Exploratory Analysis #4: Executive Education¶
So you want to start a company…¶
The leaders of the world’s top businesses have to start somewhere. Using the Crunchbase data, we take a look at where these business leaders received their educations. Is it true that you need to attend a world class institution to be successful, or is the business world much more varied in terms of educational backgrounds?
In [1]:
% matplotlib inline
# Overhead
import MySQLdb
import seaborn as sns
import pandas as pd
import numpy as np
from matplotlib import pyplot as plt
from IPython.display import display
from modules import *
Since the crunchbase data is in the form of MySQL database dumps, we have already loaded this information into a MySQL database locally. See ___________ for instructions if you have not done this already.
Next, we connect to that database and save a couple information tables locally as pandas DataFrames.
In [2]:
conn = dbConnect()
people = dbTableToDataFrame(conn,'cb_people')
degrees = dbTableToDataFrame(conn,'cb_degrees')
funding_rounds = dbTableToDataFrame(conn,'cb_funding_rounds')
objects = dbTableToDataFrame(conn,'cb_objects')
conn.close()
Username: root
Password: ········
The most successful businesses¶
If we consider a successful business to be one that has raised the most capital through a variety of funding rounds, we can sort our dataset accordingly.

SHORT TASK 1: Put every line of the screen grounding rows into a numbered list, skipping blank lines. Leave the pictures out of your answer.
These rows have no connection to the executive education analysis.

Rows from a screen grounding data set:
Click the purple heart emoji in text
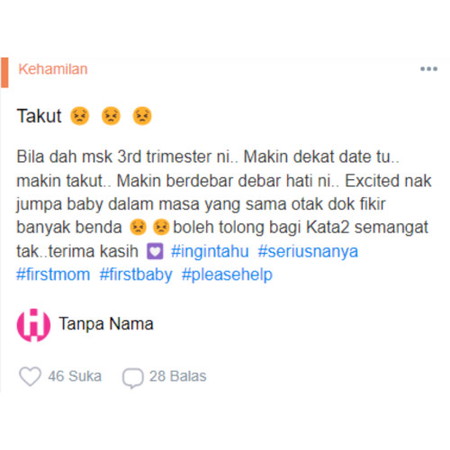Screen dimensions: 450x450 (155, 251)
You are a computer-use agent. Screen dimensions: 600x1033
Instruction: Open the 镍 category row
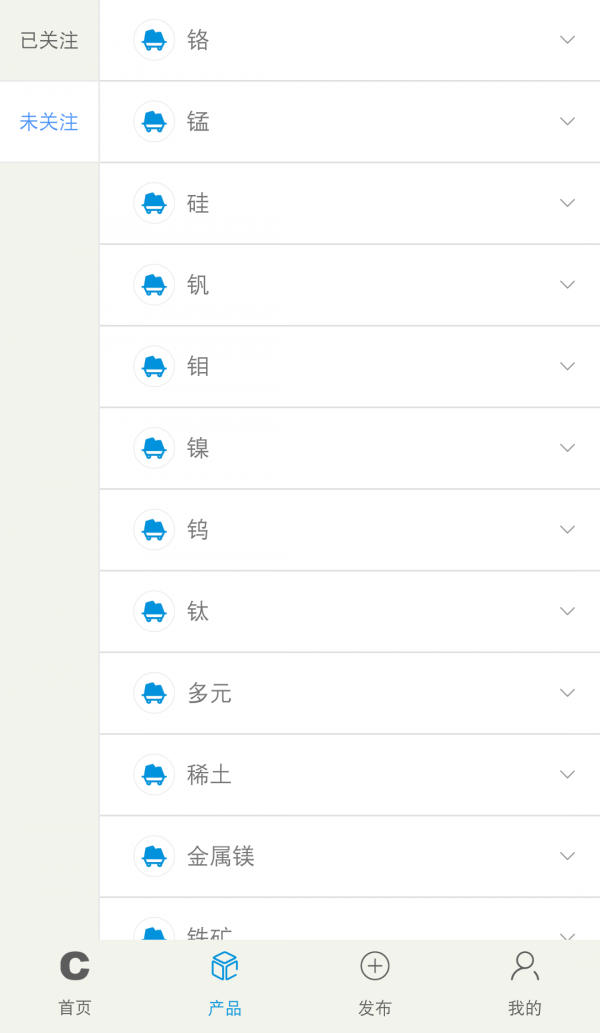point(350,448)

SHORT TASK 2: Repeat word for word the part of the executive education analysis running from "people = dbTableToDataFrame(conn,'cb_people')" down to "funding_rounds = dbTableToDataFrame(conn,'cb_funding_rounds')".

RIGHT ANSWER 1:
1. Click the purple heart emoji in text
2. Screen dimensions: 450x450 (155, 251)
3. You are a computer-use agent. Screen dimensions: 600x1033
4. Instruction: Open the 镍 category row
5. point(350,448)

RIGHT ANSWER 2:
people = dbTableToDataFrame(conn,'cb_people')
degrees = dbTableToDataFrame(conn,'cb_degrees')
funding_rounds = dbTableToDataFrame(conn,'cb_funding_rounds')